▶ [WRITTEN TASK]: Give the lines from the one containing "Task: Select the 44,5" through the one containing "Action: point(16,383)", both included, as a numbered list with blank lines omitted.
* BEGIN *
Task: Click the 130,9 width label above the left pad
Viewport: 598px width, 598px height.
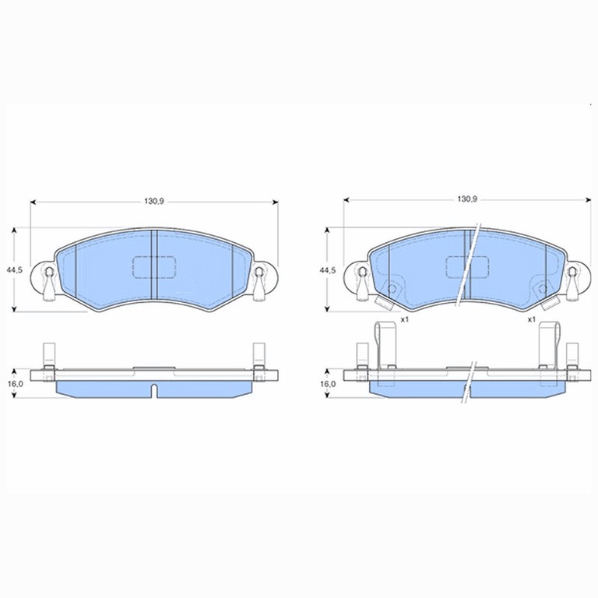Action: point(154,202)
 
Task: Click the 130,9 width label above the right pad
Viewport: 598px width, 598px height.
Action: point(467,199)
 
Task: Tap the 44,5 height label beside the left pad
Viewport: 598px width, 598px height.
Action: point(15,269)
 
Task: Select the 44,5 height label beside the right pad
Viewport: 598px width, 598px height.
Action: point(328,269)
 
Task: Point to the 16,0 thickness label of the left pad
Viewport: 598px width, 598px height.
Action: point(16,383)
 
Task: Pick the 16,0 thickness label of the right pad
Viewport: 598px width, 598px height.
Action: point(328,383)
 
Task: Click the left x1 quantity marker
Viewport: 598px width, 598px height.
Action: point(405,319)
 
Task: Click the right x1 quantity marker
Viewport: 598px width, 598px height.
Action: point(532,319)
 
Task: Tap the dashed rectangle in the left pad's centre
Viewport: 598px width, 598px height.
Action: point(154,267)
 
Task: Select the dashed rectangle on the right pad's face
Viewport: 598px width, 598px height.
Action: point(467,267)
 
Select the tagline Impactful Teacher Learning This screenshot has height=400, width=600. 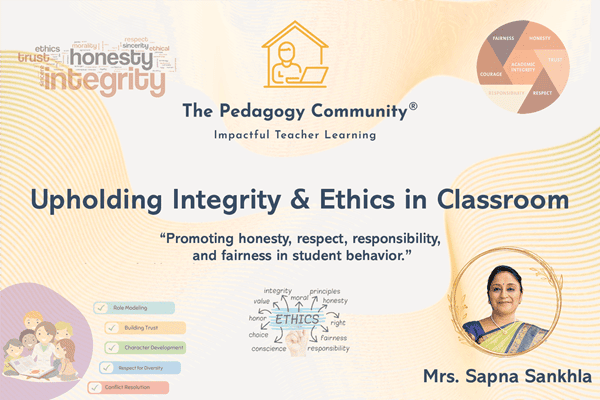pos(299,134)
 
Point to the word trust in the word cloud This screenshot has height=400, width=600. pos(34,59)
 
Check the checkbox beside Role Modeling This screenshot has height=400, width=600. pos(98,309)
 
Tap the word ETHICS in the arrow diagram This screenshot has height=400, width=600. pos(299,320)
* END *
▶ [SOLUTION TO THIS EXERCISE]:
1. Task: Select the 44,5 height label beside the right pad
2. Viewport: 598px width, 598px height.
3. Action: point(328,269)
4. Task: Point to the 16,0 thickness label of the left pad
5. Viewport: 598px width, 598px height.
6. Action: point(16,383)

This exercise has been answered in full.